IMPORTANT LEGAL NOTICE: The information on this site is subject to a disclaimer and a copyright notice.

[ Index ]

Assessing the added value of the LEADER approach

Chapter 3
Questions and evaluation issues for each specific feature


3.7. Methods of management and financing


The decentralisation of LEADER's management to Member States between LEADER I and LEADER II (LEADER II is delivered through national and regional programmes) has in many cases altered the degree of financial autonomy of the LAGs. This degree of autonomy varies considerably from one Member State to the next, even between regions from the same country. Administrative traditions specific to each country, the form of intervention chosen by the Member State and approved by the European Commission (Operational Programme or Global Grant), the size of the financial envelope (amounts above 40 million euro are paid in annual instalments), the methods of public co-funding, and the type of LAG (public, private, mixed) are all factors which have determined the financial management principles of LEADER.
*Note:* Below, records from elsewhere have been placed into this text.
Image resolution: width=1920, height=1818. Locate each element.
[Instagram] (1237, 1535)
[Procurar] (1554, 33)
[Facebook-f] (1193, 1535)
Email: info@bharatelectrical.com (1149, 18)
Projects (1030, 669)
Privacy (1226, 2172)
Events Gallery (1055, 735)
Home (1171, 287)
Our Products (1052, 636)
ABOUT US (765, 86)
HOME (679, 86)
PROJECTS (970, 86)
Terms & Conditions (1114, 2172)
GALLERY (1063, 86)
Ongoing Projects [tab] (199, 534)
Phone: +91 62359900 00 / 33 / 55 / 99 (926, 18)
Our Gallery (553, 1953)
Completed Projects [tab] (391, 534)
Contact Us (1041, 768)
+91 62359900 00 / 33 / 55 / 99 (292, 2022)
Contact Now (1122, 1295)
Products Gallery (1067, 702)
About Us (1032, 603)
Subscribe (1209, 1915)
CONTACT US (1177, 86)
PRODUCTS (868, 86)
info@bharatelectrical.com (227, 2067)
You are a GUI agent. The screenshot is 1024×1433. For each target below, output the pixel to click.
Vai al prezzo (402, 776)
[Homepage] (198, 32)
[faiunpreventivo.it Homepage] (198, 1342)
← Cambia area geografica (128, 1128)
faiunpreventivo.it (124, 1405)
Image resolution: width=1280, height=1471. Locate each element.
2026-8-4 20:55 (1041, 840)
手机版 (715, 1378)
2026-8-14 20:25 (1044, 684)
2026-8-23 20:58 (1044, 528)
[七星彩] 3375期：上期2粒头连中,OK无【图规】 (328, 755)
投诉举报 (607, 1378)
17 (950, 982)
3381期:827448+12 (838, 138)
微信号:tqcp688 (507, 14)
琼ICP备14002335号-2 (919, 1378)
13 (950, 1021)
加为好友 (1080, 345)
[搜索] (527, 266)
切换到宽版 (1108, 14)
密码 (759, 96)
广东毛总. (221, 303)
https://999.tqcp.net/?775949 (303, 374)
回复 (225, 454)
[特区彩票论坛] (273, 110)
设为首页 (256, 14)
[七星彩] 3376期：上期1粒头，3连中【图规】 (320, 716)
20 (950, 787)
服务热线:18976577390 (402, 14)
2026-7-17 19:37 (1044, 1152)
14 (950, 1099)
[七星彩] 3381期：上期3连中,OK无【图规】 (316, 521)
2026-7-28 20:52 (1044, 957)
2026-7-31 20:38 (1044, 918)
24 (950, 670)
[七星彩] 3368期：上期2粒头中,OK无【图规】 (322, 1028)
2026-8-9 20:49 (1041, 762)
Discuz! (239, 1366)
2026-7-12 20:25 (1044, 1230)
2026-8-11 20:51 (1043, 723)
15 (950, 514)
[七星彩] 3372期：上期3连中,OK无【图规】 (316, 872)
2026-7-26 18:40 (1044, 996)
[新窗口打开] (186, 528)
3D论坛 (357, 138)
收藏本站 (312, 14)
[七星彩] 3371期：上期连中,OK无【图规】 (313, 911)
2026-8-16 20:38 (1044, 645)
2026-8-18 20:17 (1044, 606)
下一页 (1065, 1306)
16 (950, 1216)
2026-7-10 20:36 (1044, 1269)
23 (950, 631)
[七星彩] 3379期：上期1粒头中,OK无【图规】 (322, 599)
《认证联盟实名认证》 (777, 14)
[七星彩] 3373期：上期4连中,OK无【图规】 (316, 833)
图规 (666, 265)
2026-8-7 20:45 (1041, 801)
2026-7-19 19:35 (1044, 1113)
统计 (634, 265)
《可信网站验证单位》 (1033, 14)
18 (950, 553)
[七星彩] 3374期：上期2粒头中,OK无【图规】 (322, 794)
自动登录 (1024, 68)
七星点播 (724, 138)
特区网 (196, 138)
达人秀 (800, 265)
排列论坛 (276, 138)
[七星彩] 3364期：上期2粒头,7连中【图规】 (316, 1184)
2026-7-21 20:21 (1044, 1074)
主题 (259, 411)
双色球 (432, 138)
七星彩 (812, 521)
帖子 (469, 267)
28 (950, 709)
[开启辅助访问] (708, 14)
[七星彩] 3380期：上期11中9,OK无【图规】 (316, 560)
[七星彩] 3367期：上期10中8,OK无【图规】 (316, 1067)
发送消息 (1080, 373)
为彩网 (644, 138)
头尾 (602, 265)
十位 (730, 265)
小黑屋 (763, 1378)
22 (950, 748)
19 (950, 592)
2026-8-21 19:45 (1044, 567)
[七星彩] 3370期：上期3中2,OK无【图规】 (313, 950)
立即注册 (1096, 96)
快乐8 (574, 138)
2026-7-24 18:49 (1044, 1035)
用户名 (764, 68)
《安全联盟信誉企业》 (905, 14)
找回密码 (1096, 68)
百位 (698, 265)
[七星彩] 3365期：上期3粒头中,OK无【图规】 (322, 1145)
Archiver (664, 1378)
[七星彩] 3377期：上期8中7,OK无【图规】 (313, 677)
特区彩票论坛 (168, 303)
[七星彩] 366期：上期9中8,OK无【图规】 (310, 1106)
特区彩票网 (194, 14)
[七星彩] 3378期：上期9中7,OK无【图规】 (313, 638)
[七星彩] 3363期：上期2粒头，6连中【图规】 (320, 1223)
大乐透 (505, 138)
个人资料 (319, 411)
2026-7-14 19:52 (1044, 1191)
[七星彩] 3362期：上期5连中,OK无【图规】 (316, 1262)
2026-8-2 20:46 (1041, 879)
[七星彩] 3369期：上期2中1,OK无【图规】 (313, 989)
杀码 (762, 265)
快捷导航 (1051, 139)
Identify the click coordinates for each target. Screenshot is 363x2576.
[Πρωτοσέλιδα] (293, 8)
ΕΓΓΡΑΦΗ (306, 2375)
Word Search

Whatever the method of financial management, financing may be considered as a LEADER specific feature because in many cases, it is the groups which:

  • define their budget on the basis of the actions planned in their rural innovation programme;
  • allocate their resources to different measures;
  • approve actions as they are submitted by the project leaders;
  • modify and adjust these allocations during implementation if necessary;
  • are accountable for their decisions.

Such financial decision-making by a group, which is not always identifiable with the public authority, empowers the group and remains a specific and unique aspect of LEADER. This is one of the conditions of the bottom-up and area-based approach principles and is required to respect the objectives sought by creating the LAG.

LEADER's particular management methods have in all cases strongly influenced the programme's delivery and flexibility. This element must, therefore, be taken into account to evaluate the Initiative.


3.7.1 Definition

The main stakeholders place a financial envelope at the disposal of the LEADER group to deliver an integrated programme in the area. The contract, which links the LEADER group to those in charge of the national or regional programme, has at least the following:

  • a provisional programme which provides the reference framework for all financial decision-making of the local group,
  • the financing plan by year, measure and fund,
  • the procedures for selecting project leaders.

But no matter what the degree of autonomy held by the local group, the delegation of management to groups is only partial. The authorities in charge of LEADER are responsible for public financing (European, national and regional).


3.7.2 Motivation and expected results

Delegating part of the decision-making and management of funds to the groups is designed to:

  • give them responsibility for allocating money to measures in accordance with local needs,
  • decentralise decision-making and management,
  • provide financial autonomy to enable the plan to be adjusted to changing needs when it is underway,
  • give them leverage for negotiations between local players and sectors.


3.7.3 Main questions

a) the initial situation

  • Describe the guidelines and procedures for financing LEADER:

    • what is the division of labour established between the national/regional authorities and the LAG?
    • what channel is used to distribute funds to the project leaders?
    • what degree of autonomy does the local group have?

b) the processes

  • Availability of funding:

    • did financial allocations arrive regularly and when they were due, for both LAGs and project holders?

    • did any significant delays slow down the delivery of the programme? What were they due to (administrative delays, differences in the rate of progress of the region's different groups, financial management methods in place, lack of complementarity with other programmes, etc)?

    • did any funding partner make (an) advanced payment(s) due to delays in the transfer of funds? Which?

    • Changes to the sums allocated to the measures during their implementation.

    • were the initial financial allocations for actions/projects changed significantly? What was the reason? How did this affect the realisation of actions?

    • if financial management was delegated to a public agency, did its presence influence the decision-making capacity of the group?

c) the results and impact

  • did delays in the availability of funding influence the results and impact of actions? How?

  • did changes to the allocation of funding in the budget (flexibility) help to correct initial mistakes or better respond to local needs? At what stage were the changes made, which procedure was used and what was the objective?

  • did this capacity to adjust provide leverage for the LAG to negotiate with different sectors and local partners?

  • were any particular financial decisions made (choice of small or large projects, guarantees, bank arrangements, etc)? Which? What were their results?

d) the lessons

  • What lessons can be drawn to improve financial management in the futures?